[START Selection]

July 22, 2018 The Rev. Larry Harris



            God is Good.


            With this title,


            a man from West Africa named George Browne,


            one of my seminary classmates for a time,


            began a sermon on the 23rd Psalm.


            Liberia, the country where George Browne had become the Bishop,


            was in the midst of a horrible civil war.


            You will recall, said the Bishop,


            that on the first Sunday in May,


            I asked all of our people to pray,


             not to say, but to pray,


            the 23rd Psalm.






            And prayerfully.


            At least three times a day.


            In the morning.


            During midday.


            And before going to bed.


            I asked that you do this for seven days.


            Almost all of us did.


            And I have received reports of good results in strengthening your faith.


            Browne’s sermon included a story about the 23rd Psalm


            That’s been around for awhile.


            Some of you may know it.


            An old man and a young man


            were on the same platform


            to speak before a large audience.


            As a part of the programme,


            each was to repeat from memory the 23rd Psalm.


            The young man, well-trained in speech and drama,


            repeated the words


            in the language of a dramatic silver-tongued orator:


            "The Lord is my Shepherd…"


            When he had finished,


            the audience clapped and cheered.


            Many rose to their feet with applause.


            Then the older gentleman,


            leaning heavily on a walking stick,


            stepped to the front of the same platform.


            In a feeble, shaking voice, he repeated the same words –


            "The Lord is my Shepherd…"


            When he was seated, there was silence.


            No sound.


            No applause. 


            The silence suggested a mood of reflection, and deep respect.

[END Selection]
[START Source material]

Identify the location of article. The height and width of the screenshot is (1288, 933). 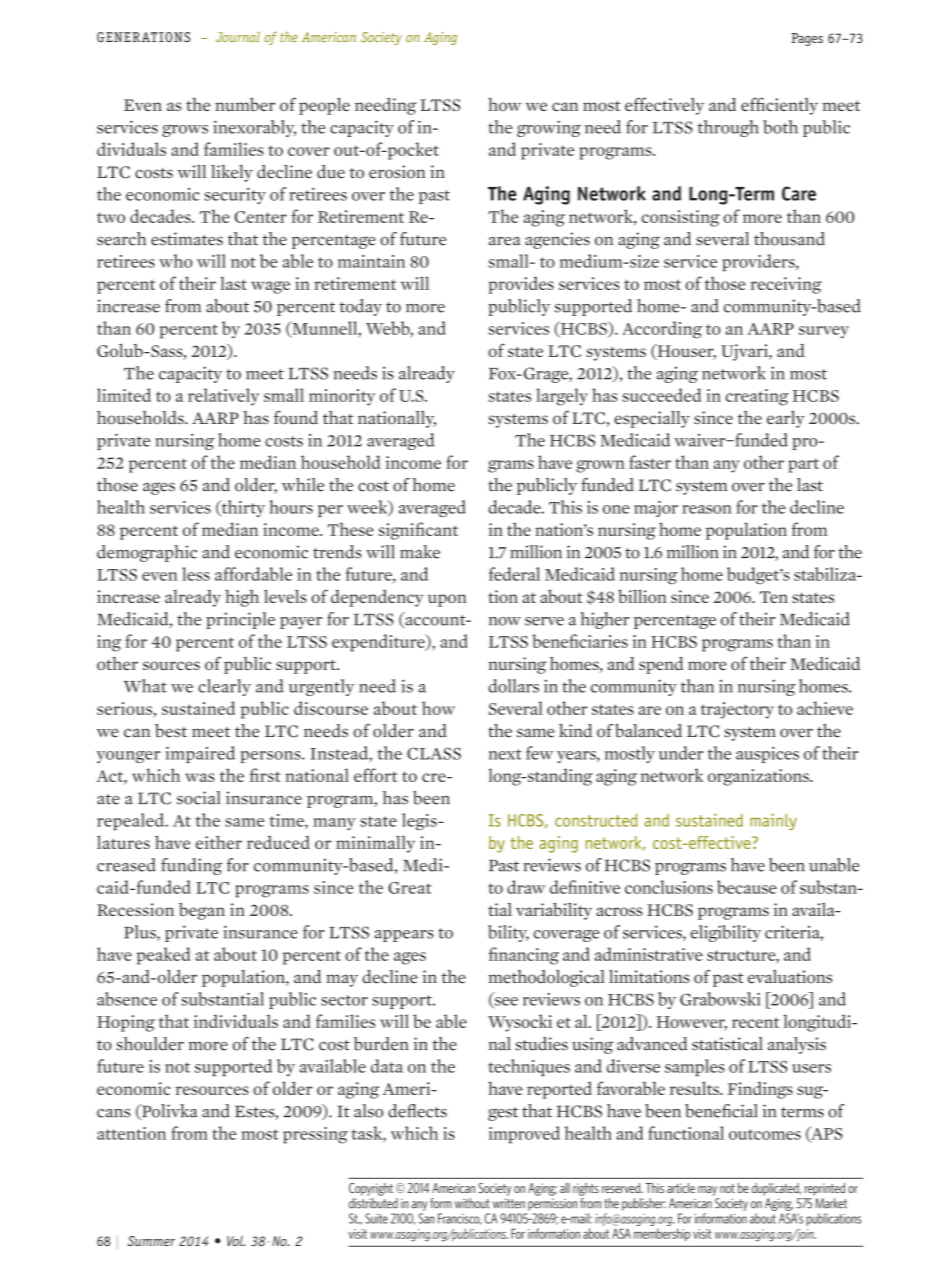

[END Source material]

Task objective → In the sermon, what did the audience's silence after the old man recited the psalm suggest?

Answer to the task → After the old man repeated the 23rd Psalm in a feeble, shaking voice, the audience didn't clap. The sermon says their silence suggested a mood of reflection and deep respect.